Como parte desses valores será custeada pelo CDE, que é financiado pelas contas de todos os consumidores e por recursos orçamentários, é provável que, ao menos no curto prazo, haja aumento nas tarifas para os consumidores que não se enquadram nas condições de isenção ou desconto
A Agência Nacional de Energia Elétrica (Aneel), inclusive, já aprovou reajustes para compensar parte desse impacto financeiro, o que reforça a expectativa de elevação nos custos da energia no curto prazo para boa parte da população.
Por fim, o terceiro eixo da medida provisória trata do equilíbrio e da diversificação da matriz energética nacional. A proposta busca incentivar o aumento da geração por fontes limpas e renováveis e reduzir a dependência da energia hidráulica.
Segundo dados da Empresa de Pesquisa Energética (EPE), em 2021, 55,3% da energia elétrica gerada no Brasil teve como fonte a hidroeletricidade. Já dos 44,7% restantes, apenas 15,8% foram provenientes de fontes limpas, como eólica, solar e nuclear.

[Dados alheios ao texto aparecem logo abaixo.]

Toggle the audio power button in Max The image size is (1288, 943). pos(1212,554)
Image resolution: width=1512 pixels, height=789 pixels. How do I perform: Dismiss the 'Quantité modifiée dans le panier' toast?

Esse cenário aponta para uma baixa diversificação da matriz energética brasileira e destaca o potencial de expansão da geração sustentável. A reforma, nesse sentido, visa atrair investimentos para fontes alternativas, fortalecer a segurança energética e construir um sistema mais resiliente, menos sujeito a oscilações climáticas e com menor impacto ambiental.
Com todas essas mudanças, fica claro que a reforma do setor elétrico não representa apenas uma alteração na forma como a energia é tarifada, mas uma transformação profunda na forma como ela é produzida, distribuída, comercializada e consumida no Brasil.
Para os consumidores de baixa renda, a medida busca assegurar acesso digno à energia elétrica, ampliando os benefícios da Tarifa Social e combatendo a inadimplência. Já para os demais consumidores, principalmente residenciais e empresariais, a reforma traz novas possibilidades de escolha e de economia, mas também exige maior atenção ao perfil de consumo e à dinâmica do mercado.
Em paralelo, o aumento dos custos com a CDE e o fim de subsídios em contratos futuros, como os descontos nas tarifas de uso da rede, devem ser monitorados com cuidado, especialmente por empresas e consumidores de médio porte.
Nesse novo cenário, será essencial que consumidores e empresas compreendam as novas regras, avaliem com critério as oportunidades de contratação no mercado livre e busquem suporte técnico para tomar decisões estratégicas.
Contar com uma consultoria especializada pode ser determinante para garantir economia, segurança e eficiência energética. A reforma é, acima de tudo, uma oportunidade de reorganizar o setor e tornar o acesso à energia mais justo, moderno e sustentável, mas exigirá preparo, informação e planejamento por parte de todos os agentes envolvidos.
Paulo Henrique Santos Morais é formado em Engenharia Mecânica pela UNICAMP, possui MBA em Finanças pelo INSPER e Especialização em Sustentabilidade pela University of Cambridge. É Diretor Executivo da Peers Consulting + Technology.